## Data excerpts

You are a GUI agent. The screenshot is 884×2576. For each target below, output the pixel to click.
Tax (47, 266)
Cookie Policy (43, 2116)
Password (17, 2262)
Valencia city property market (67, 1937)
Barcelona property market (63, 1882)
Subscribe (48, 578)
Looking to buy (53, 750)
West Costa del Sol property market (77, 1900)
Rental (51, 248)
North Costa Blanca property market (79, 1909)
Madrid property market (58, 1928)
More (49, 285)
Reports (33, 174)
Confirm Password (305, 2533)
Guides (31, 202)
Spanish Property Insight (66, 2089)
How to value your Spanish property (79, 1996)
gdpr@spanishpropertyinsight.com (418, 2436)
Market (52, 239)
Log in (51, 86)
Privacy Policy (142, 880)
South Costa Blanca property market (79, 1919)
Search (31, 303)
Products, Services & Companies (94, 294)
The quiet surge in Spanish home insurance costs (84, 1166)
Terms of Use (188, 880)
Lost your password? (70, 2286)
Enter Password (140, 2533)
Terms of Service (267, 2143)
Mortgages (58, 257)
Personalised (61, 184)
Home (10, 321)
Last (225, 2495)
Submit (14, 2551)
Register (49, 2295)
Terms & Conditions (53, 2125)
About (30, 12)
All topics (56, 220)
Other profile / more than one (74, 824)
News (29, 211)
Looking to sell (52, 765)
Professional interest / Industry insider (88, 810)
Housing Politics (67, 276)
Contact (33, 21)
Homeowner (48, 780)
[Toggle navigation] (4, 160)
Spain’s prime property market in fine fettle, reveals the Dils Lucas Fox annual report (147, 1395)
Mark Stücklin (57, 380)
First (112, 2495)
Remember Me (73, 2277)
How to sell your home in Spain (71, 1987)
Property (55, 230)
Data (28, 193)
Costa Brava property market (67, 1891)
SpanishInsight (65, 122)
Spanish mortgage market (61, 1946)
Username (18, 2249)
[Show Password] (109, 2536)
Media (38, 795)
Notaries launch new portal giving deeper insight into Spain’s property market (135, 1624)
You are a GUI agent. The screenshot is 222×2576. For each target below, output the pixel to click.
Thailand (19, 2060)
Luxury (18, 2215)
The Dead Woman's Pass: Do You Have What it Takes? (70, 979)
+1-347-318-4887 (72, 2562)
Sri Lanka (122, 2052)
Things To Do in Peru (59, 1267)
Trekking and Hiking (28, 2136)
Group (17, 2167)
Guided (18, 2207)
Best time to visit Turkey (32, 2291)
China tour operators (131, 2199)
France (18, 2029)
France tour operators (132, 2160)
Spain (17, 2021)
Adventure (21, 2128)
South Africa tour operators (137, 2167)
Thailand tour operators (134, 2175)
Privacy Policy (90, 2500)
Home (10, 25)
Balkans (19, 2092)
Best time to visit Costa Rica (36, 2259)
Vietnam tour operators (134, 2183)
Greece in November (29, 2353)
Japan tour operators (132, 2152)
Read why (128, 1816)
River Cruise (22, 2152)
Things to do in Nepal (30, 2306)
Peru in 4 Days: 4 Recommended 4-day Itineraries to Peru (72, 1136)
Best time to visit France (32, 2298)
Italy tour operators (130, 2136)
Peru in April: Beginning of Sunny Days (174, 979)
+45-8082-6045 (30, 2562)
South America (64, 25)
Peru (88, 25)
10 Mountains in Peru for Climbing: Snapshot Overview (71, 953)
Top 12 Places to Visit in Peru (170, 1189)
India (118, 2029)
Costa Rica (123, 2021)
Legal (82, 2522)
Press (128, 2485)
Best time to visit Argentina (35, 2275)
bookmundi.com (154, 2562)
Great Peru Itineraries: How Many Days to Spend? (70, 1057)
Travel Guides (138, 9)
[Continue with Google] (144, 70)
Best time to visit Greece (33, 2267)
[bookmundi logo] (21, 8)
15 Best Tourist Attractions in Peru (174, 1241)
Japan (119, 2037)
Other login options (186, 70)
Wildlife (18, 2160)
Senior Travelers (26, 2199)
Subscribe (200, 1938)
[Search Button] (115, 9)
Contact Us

## Brief
The response must consist solely of the lines from the top of the records through the line holding "Barcelona property market (63, 1882)", copied word for word.

## Answer space
You are a GUI agent. The screenshot is 884×2576. For each target below, output the pixel to click.
Tax (47, 266)
Cookie Policy (43, 2116)
Password (17, 2262)
Valencia city property market (67, 1937)
Barcelona property market (63, 1882)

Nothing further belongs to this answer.